◆ MATERIAL SUPPLIED:
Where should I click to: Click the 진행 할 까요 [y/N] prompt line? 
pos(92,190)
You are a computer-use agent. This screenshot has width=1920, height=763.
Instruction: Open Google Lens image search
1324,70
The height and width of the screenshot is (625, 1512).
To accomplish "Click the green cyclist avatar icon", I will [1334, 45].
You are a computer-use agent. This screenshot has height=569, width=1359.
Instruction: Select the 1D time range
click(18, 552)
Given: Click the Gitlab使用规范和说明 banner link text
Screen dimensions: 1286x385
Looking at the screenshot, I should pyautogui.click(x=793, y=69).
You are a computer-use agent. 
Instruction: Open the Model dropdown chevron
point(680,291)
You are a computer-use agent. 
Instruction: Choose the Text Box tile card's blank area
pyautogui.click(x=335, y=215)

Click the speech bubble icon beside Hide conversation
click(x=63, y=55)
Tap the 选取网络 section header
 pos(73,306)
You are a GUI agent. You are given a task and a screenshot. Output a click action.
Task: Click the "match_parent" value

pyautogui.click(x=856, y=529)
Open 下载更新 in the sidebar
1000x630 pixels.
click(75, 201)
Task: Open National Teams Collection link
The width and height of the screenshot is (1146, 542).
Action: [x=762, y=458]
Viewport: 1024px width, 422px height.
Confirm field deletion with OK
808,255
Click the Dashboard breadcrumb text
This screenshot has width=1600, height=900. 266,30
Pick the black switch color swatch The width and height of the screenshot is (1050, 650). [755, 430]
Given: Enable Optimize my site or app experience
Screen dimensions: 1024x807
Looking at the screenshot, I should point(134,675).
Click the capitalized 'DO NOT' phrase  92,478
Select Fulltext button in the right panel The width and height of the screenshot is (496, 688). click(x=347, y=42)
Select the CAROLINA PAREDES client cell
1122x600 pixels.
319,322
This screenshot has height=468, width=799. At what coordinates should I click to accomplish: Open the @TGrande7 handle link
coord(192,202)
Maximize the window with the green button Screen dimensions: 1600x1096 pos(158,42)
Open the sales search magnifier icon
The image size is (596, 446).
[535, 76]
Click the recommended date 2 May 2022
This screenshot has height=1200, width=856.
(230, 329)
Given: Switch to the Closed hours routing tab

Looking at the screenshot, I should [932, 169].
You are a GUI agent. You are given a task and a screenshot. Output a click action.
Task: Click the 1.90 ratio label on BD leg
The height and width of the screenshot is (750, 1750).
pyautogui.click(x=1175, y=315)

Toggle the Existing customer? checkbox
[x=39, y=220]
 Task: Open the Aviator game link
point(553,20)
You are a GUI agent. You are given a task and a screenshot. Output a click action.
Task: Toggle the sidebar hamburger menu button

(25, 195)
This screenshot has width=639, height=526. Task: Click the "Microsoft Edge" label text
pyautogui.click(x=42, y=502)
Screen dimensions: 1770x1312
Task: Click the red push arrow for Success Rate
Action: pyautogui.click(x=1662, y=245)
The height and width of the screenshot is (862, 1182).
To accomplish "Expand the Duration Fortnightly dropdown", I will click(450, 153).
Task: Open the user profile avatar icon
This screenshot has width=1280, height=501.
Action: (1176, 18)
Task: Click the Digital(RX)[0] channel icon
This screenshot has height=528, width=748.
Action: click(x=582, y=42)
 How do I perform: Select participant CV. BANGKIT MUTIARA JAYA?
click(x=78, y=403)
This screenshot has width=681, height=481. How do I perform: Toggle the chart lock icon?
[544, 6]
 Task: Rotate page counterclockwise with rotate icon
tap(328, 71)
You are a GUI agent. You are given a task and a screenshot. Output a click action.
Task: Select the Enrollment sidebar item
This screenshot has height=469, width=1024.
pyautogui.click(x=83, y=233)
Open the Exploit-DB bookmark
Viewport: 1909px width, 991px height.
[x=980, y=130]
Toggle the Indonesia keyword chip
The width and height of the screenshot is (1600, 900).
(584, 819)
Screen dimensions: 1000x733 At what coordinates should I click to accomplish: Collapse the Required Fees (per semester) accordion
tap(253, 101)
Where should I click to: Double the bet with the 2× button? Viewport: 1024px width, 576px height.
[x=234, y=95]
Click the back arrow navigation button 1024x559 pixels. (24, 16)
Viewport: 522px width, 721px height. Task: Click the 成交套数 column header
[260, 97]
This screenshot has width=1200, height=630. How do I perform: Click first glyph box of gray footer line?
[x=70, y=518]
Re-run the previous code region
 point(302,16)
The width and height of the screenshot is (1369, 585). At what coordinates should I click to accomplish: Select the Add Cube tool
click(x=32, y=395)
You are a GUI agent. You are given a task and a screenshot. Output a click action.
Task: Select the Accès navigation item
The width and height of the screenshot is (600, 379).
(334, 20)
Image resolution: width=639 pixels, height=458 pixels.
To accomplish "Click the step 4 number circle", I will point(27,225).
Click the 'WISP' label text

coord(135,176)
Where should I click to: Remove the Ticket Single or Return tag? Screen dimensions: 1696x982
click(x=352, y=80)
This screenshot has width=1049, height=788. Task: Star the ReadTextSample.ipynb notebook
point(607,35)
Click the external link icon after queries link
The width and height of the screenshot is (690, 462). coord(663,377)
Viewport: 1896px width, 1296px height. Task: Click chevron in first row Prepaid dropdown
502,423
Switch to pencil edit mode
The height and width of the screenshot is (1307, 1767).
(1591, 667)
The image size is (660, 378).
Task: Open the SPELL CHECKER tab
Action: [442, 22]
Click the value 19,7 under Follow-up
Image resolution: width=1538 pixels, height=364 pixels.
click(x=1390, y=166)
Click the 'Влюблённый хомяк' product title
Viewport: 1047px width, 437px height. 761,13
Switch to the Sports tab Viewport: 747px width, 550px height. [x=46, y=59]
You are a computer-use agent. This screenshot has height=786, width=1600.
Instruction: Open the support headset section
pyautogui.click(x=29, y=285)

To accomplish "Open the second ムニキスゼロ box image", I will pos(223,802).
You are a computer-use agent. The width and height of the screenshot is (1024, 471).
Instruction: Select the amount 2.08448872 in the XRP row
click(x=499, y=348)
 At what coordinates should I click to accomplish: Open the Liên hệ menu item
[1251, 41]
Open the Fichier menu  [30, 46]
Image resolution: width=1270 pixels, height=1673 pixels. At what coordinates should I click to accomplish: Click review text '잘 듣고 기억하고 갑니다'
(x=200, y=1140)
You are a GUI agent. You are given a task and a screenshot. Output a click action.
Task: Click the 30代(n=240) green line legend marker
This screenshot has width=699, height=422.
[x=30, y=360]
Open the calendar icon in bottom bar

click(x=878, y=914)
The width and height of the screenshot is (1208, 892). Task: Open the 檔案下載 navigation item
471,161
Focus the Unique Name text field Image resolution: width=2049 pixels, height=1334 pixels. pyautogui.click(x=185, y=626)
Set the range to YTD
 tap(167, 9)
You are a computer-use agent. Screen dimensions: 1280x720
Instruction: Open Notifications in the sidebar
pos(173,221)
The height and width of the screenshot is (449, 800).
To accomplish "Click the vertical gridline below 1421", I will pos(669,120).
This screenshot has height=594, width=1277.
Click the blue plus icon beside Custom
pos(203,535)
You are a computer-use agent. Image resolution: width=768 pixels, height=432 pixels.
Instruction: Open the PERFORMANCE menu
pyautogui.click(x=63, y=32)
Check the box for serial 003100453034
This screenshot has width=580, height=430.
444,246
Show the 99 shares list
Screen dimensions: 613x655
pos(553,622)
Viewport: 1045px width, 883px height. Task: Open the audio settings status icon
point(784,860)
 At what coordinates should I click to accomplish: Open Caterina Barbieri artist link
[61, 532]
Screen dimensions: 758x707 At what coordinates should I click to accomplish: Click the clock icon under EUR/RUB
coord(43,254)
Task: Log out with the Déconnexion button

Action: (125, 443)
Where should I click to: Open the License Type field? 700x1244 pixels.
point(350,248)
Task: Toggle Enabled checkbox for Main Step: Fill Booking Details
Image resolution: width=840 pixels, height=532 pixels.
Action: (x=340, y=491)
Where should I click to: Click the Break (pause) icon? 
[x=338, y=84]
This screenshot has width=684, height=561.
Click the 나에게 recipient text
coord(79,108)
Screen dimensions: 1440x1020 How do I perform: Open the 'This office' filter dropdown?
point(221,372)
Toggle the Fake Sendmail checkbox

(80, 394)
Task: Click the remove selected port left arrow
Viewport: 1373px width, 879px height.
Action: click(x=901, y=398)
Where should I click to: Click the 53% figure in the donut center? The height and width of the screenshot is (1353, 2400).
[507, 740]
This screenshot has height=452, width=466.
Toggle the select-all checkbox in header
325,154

◆ PROBLEM DESCRIPTION: Send back an exact copy of only the lines from the line with "Image resolution: width=639" up to and including the line with "You are a computer-use agent. The" in the data above.

◆ EXERCISE SOLUTION:
Image resolution: width=639 pixels, height=458 pixels.
To accomplish "Click the step 4 number circle", I will point(27,225).
Click the 'WISP' label text

coord(135,176)
Where should I click to: Remove the Ticket Single or Return tag? Screen dimensions: 1696x982
click(x=352, y=80)
This screenshot has width=1049, height=788. Task: Star the ReadTextSample.ipynb notebook
point(607,35)
Click the external link icon after queries link
The width and height of the screenshot is (690, 462). coord(663,377)
Viewport: 1896px width, 1296px height. Task: Click chevron in first row Prepaid dropdown
502,423
Switch to pencil edit mode
The height and width of the screenshot is (1307, 1767).
(1591, 667)
The image size is (660, 378).
Task: Open the SPELL CHECKER tab
Action: [442, 22]
Click the value 19,7 under Follow-up
Image resolution: width=1538 pixels, height=364 pixels.
click(x=1390, y=166)
Click the 'Влюблённый хомяк' product title
Viewport: 1047px width, 437px height. 761,13
Switch to the Sports tab Viewport: 747px width, 550px height. [x=46, y=59]
You are a computer-use agent. This screenshot has height=786, width=1600.
Instruction: Open the support headset section
pyautogui.click(x=29, y=285)

To accomplish "Open the second ムニキスゼロ box image", I will pos(223,802).
You are a computer-use agent. The width and height of the screenshot is (1024, 471).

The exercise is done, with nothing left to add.